Mindfulness with regard to the body starts with breathing. One observes breathing in its natural state as it appears and disappears. There is no attempt to regulate the breathing, or add anything else. One is totally immersed in this observation, meaning one let’s any sensations, feelings, consciousness, ideas, thoughts, etc., flow through the self without resistance.

Buddha says in Satipatthana Sutta: The Foundations of Mindfulness

“And how does a monk live contemplating the body in the body?
“Herein, monks, a monk, having gone to the forest, to the foot of a tree or to an empty place, sits down with his legs crossed, keeps his body erect and his mindfulness alert.
“Ever mindful he breathes in, mindful he breathes out.

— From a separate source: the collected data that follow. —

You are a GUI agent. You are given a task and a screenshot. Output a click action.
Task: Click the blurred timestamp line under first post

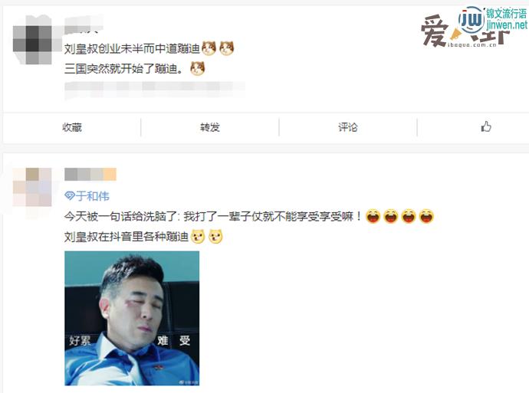(x=155, y=88)
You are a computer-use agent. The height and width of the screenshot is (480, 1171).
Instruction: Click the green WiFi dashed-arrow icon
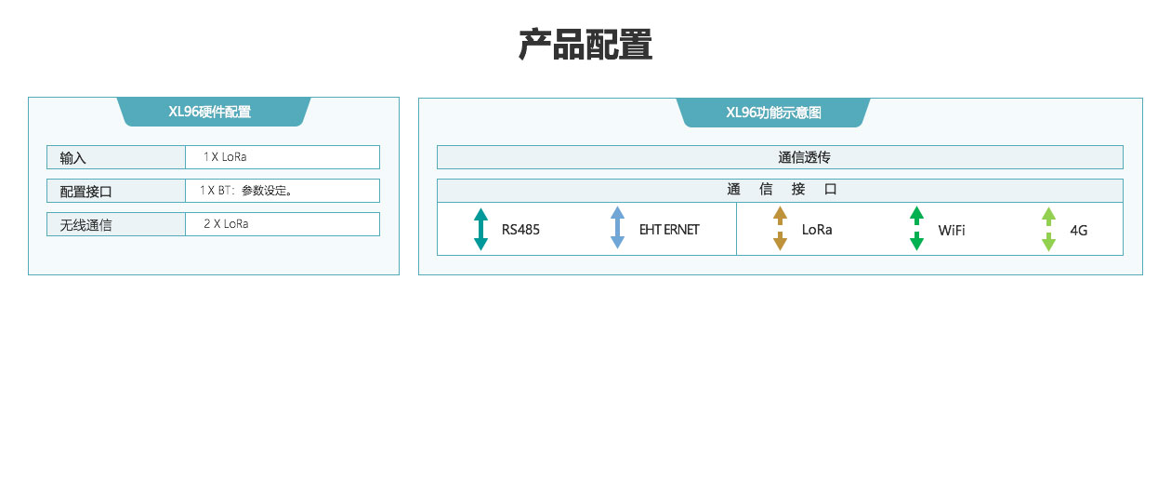(x=916, y=229)
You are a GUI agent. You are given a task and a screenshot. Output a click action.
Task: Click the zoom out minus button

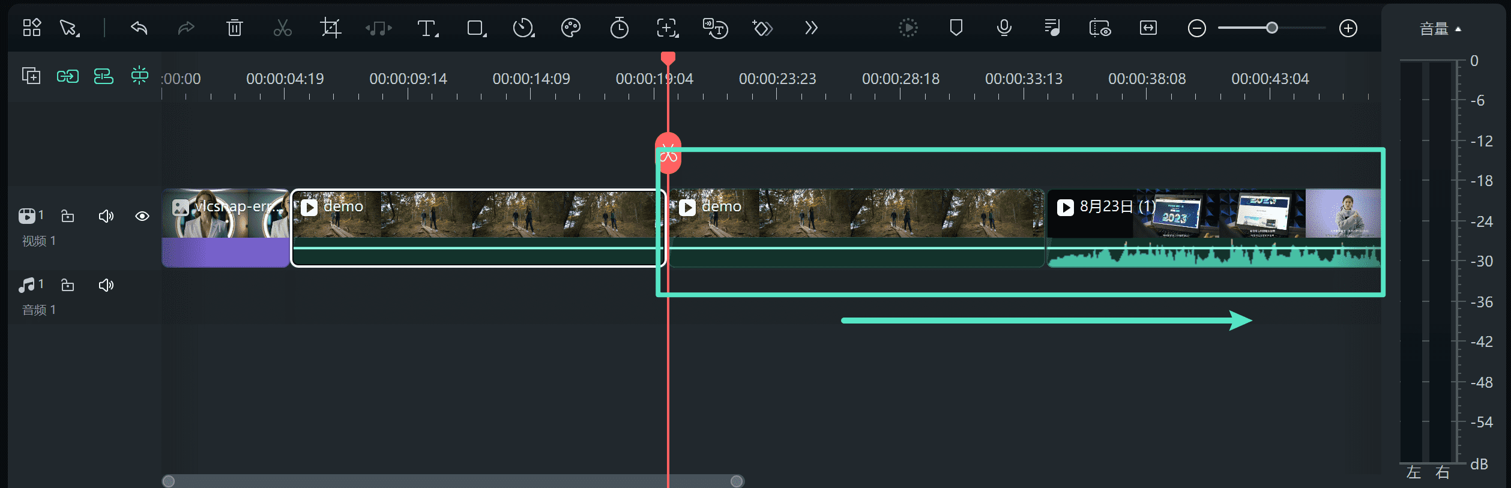tap(1196, 28)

Breathing in a long breath, he knows, ‘I am breathing in a long breath’; breathing out a long breath, he knows, I am breathing out a long breath’; breathing in a short breath, he knows, ‘I am breathing in a short breath’; breathing out a short breath, he knows, ‘I am breathing out a short breath.’
“’Experiencing the whole (breath-) body, I shall breathe in,” thus he trains himself.
“Experiencing the whole (breath-) body, I shall breathe out,” thus he trains himself.
“Calming the activity of the (breath-) body, I shall breathe in,” thus he trains himself.
“Calming the activity of the (breath-) body, I shall breathe out,” thus he trains himself.
“Just as a skillful turner or turner’s apprentice, making a long turn, knows, ‘I am making a long turn,’ or making a short turn, knows, ‘I am making a short turn,’ just so the monk, breathing in a long breath, knows, ‘I am breathing in a long breath’; breathing out a long breath, he knows, ‘I am breathing out a long breath’; breathing in a short breath, he knows, ‘I am breathing in a short breath’; breathing out a short breath, he knows, ‘I am breathing out a short breath.’ ‘Experiencing the whole (breath-) body, I shall breathe in,’ thus he trains himself. ‘Experiencing the whole (breath-) body, I shall breathe out,’ thus he trains himself. ‘Calming the activity of the (breath-) body, I shall breathe in,’ thus he trains himself. ‘Calming the activity of the (breath-) body, I shall breathe out,’ thus he trains himself.
“Thus he lives contemplating the body in the body internally, or he lives contemplating the body in the body externally, or he lives contemplating the body in the body internally and externally. He lives contemplating origination factors in the body, or he lives contemplating dissolution factors in the body, or he lives contemplating origination-and-dissolution factors in the body. Or his mindfulness is established with the thought: ‘The body exists,’ to the extent necessary just for knowledge and mindfulness, and he lives detached, and clings to nothing in the world. Thus also, monks, a monk lives contemplating the body in the body.”

.

EXERCISE

PURPOSE:   To practice mindfulness in breathing.

NOTE 1: It is very important, when trying to resolve problems and confusions, that you be grounded in reality. In this exercise breathing  keeps one grounded in reality.
NOTE 2: DO NOT INTERFERE WITH THE MIND. This exercise is objective and not subjective. 
  1. Find a place where you can sit comfortably for a while without being disturbed or distracted.

  2. Make sure you have had enough to eat and rest. You do not want your body to be a distraction.

  3. Sit in a comfortable position with your back straight and upright.  If you are sitting in a chair, keep feet flat on the floor, and hands in the lap.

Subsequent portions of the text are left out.